__RECORDS FOR PROCESSING__.

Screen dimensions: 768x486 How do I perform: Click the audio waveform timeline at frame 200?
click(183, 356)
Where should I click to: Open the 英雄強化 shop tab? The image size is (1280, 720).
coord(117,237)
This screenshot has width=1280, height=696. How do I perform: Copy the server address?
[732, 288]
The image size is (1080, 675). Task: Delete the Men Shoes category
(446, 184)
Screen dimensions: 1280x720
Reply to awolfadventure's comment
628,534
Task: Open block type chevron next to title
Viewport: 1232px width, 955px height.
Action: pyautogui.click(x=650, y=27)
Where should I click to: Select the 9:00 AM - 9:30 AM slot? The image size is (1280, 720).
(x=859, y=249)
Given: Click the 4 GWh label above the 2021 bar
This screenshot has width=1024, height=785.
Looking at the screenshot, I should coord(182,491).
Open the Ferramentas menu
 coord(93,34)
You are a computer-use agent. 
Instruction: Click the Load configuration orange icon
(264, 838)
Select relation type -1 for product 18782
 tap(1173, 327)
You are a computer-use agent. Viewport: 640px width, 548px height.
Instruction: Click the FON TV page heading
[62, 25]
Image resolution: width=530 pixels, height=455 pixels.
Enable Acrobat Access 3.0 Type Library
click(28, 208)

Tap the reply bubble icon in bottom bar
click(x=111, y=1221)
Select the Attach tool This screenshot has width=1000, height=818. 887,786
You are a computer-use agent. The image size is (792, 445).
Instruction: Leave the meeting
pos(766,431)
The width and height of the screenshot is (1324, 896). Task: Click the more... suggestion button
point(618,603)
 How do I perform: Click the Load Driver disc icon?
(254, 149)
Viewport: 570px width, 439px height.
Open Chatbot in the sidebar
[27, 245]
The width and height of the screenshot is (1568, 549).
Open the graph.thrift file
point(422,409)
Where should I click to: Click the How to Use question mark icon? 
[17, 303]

__DESCRIPTION OF THE TASK__. Can you reproduce the data above verbatim, from the line with "Given: Click the" through the end of the data?

__EXERCISE ANSWER__.
Given: Click the 4 GWh label above the 2021 bar
This screenshot has width=1024, height=785.
Looking at the screenshot, I should coord(182,491).
Open the Ferramentas menu
 coord(93,34)
You are a computer-use agent. 
Instruction: Click the Load configuration orange icon
(264, 838)
Select relation type -1 for product 18782
 tap(1173, 327)
You are a computer-use agent. Viewport: 640px width, 548px height.
Instruction: Click the FON TV page heading
[62, 25]
Image resolution: width=530 pixels, height=455 pixels.
Enable Acrobat Access 3.0 Type Library
click(28, 208)

Tap the reply bubble icon in bottom bar
click(x=111, y=1221)
Select the Attach tool This screenshot has width=1000, height=818. 887,786
You are a computer-use agent. The image size is (792, 445).
Instruction: Leave the meeting
pos(766,431)
The width and height of the screenshot is (1324, 896). Task: Click the more... suggestion button
point(618,603)
 How do I perform: Click the Load Driver disc icon?
(254, 149)
Viewport: 570px width, 439px height.
Open Chatbot in the sidebar
[27, 245]
The width and height of the screenshot is (1568, 549).
Open the graph.thrift file
point(422,409)
Where should I click to: Click the How to Use question mark icon? 
[17, 303]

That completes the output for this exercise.